On Behalf of | Apr 18, 2019 | Franchise Fees

And the saga continues . . .

In Sound of Music Co. v. Minnesota Mining and Manufacturing Co., 477 F.3d 910 (7th Cir. 2007), a music equipment dealer (“plaintiff”) brought suit against its supplier (“defendant”) alleging violation of the Illinois Franchise Disclosure Act and violation of the Minnesota Franchise Act.

In 1995, the parties entered into an agreement (“agreement” or “1995 agreement”) whereby plaintiff was to be defendant’s non-exclusive distributor of background music and equipment. This agreement was set to expire on December 31, 1999 “unless earlier terminated by either party as provided herein.” In the years following, the music industry began to experience a rapid change, which made defendant fear that it would no longer be financially advantageous for it to continue in the background music business.

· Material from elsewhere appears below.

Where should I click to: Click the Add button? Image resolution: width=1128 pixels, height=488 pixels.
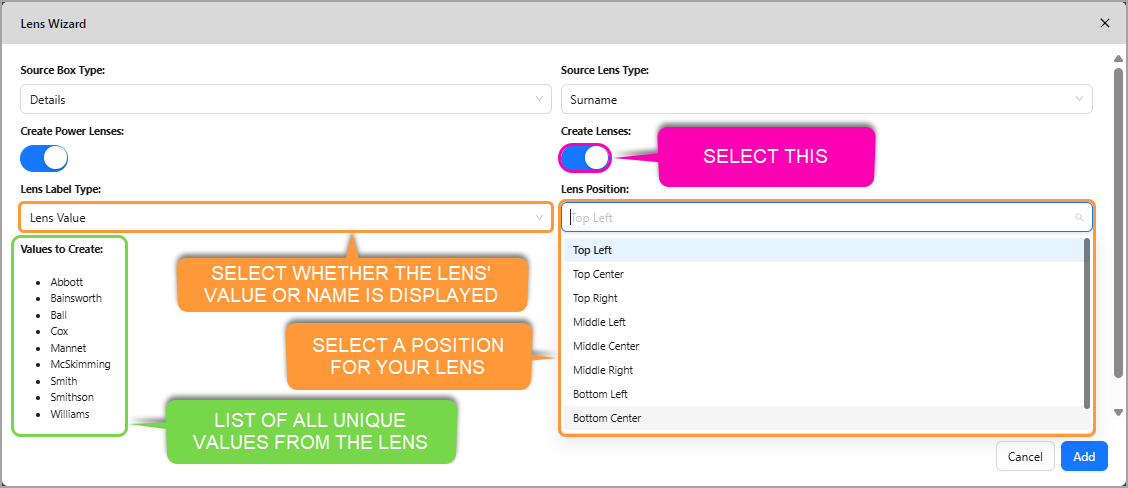pos(1084,456)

Accordingly, defendant had one of its employees evaluate the company’s background music business. The evaluation report recommended that defendant expeditiously shut down its background music business. Acting on this, defendant sent plaintiff a letter in November 1997 that it would no longer be in the background music business as of December 31, 1998—just one year prior to the agreement’s initial expiration date. Plaintiff consulted its attorney shortly after receiving this letter and subsequently brought suit alleging, among other claims, violation of the Illinois Franchise Disclosure Act and violation of the Minnesota Franchise Act. The district court granted summary judgment in favor of defendant and plaintiff appealed.

Illinois Franchise Disclosure Act Claim

Actions brought under the Illinois Franchise Disclosure Act must be brought within one year “after the franchisee becomes aware of facts or circumstances reasonably indicating that he may have a claim for relief in respect to conduct governed” thereunder. When plaintiff received defendant’s termination notice in November 1997, the court determined that plaintiff had a reasonable indication that it possessed a claim under the Illinois Franchise Disclosure Act. This indication was reinforced when plaintiff consulted its attorney a mere three days after receiving the termination notice. Despite this, plaintiff did not file its complaint until February 2, 1999. Because the one-year statute of limitations had already expired prior to plaintiff’s initiation of the cause of action, the court of appeals rejected plaintiff’s Illinois Franchise Disclosure Act violation claim.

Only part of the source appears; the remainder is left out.